** Opening ENTRIES SHOWN block **

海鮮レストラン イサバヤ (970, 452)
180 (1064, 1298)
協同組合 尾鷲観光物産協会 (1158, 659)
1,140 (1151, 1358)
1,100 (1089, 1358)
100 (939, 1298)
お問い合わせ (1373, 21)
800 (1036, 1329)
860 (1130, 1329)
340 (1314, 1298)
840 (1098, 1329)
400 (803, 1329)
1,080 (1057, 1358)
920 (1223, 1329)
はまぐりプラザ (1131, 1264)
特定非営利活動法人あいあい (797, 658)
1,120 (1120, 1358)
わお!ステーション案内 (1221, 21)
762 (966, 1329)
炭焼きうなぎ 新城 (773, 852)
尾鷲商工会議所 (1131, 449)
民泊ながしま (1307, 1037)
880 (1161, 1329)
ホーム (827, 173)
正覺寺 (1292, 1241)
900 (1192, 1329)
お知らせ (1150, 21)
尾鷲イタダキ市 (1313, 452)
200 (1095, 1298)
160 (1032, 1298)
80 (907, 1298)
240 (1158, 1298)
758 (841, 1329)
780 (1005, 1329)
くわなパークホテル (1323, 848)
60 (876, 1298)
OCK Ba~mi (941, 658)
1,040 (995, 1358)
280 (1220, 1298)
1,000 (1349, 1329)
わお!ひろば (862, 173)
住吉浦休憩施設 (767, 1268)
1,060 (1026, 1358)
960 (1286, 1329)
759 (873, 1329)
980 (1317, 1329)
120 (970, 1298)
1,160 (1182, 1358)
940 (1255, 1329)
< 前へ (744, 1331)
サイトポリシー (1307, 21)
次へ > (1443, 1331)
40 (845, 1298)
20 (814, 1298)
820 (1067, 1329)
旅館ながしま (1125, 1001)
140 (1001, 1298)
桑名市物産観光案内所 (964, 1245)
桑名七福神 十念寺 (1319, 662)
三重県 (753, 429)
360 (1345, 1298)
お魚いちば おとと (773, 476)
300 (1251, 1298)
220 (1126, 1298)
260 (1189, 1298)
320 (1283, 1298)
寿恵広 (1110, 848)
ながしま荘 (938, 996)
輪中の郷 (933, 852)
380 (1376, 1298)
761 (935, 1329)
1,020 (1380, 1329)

** Closing ENTRIES SHOWN block **
** Opening ENTRIES SHOWN block **

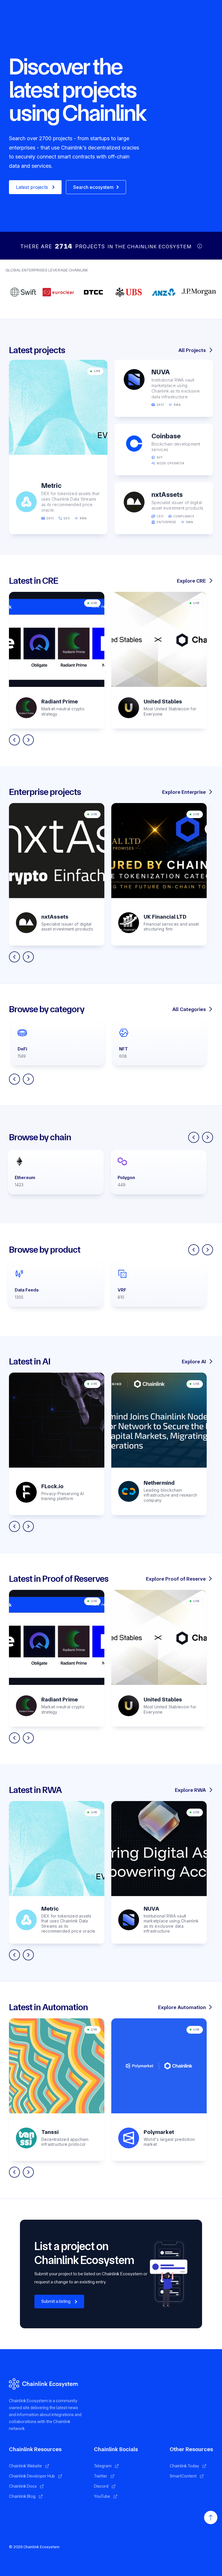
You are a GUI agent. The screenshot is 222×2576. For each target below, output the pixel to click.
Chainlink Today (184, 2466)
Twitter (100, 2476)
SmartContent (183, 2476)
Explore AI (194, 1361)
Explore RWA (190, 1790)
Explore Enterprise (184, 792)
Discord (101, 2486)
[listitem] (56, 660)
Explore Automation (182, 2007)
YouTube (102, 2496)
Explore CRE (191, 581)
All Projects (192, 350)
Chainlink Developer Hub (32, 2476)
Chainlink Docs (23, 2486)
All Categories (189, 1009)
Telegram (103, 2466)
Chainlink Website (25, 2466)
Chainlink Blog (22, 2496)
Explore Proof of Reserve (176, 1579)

** Closing ENTRIES SHOWN block **
** Opening ENTRIES SHOWN block **

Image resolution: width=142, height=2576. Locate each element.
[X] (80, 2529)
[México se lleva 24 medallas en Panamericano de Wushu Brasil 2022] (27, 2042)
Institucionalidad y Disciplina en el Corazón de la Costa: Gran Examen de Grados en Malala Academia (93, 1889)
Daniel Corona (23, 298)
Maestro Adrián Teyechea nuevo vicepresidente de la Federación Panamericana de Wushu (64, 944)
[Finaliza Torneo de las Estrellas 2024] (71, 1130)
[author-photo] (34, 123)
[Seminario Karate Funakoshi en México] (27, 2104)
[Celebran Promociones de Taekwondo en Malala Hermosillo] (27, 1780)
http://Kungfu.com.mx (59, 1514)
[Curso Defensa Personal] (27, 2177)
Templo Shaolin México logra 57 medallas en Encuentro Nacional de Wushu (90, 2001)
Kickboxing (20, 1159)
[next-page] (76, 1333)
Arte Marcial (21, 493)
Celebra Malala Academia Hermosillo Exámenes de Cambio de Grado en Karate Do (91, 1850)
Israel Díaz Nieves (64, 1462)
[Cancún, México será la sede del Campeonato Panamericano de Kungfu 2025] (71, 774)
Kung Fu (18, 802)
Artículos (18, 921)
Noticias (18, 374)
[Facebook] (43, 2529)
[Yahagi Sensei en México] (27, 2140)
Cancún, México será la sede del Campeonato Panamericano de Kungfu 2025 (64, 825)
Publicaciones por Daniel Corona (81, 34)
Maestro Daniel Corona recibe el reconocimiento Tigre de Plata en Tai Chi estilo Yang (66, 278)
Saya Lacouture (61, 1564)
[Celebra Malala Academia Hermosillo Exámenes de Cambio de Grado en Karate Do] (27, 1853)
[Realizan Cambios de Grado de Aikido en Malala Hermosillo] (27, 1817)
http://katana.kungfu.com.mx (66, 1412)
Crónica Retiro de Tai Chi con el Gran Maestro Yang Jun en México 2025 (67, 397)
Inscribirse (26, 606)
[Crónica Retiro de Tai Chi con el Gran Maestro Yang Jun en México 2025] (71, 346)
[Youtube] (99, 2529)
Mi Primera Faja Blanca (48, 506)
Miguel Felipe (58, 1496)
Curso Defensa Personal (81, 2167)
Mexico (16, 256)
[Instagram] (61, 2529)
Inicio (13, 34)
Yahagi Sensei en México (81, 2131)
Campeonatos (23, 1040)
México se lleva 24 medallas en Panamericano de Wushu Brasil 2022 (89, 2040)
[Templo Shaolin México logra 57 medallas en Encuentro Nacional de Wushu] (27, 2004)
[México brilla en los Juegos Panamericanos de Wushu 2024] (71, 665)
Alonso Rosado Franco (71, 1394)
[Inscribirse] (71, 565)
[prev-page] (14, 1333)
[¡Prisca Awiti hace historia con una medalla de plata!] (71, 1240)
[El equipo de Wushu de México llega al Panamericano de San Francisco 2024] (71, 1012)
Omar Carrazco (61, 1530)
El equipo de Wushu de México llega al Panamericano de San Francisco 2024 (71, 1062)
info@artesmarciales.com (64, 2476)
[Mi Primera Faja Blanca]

** Closing ENTRIES SHOWN block **

§ **WHAT NEEDS TO BE DONE**
Please give back exactly the lines of this listing beginning at the line with "海鮮レストラン イサバヤ (970, 452)" and ending with the line with "900 (1192, 1329)", both included, and nothing else.

§ **FINAL ANSWER**
海鮮レストラン イサバヤ (970, 452)
180 (1064, 1298)
協同組合 尾鷲観光物産協会 (1158, 659)
1,140 (1151, 1358)
1,100 (1089, 1358)
100 (939, 1298)
お問い合わせ (1373, 21)
800 (1036, 1329)
860 (1130, 1329)
340 (1314, 1298)
840 (1098, 1329)
400 (803, 1329)
1,080 (1057, 1358)
920 (1223, 1329)
はまぐりプラザ (1131, 1264)
特定非営利活動法人あいあい (797, 658)
1,120 (1120, 1358)
わお!ステーション案内 (1221, 21)
762 (966, 1329)
炭焼きうなぎ 新城 (773, 852)
尾鷲商工会議所 (1131, 449)
民泊ながしま (1307, 1037)
880 (1161, 1329)
ホーム (827, 173)
正覺寺 (1292, 1241)
900 (1192, 1329)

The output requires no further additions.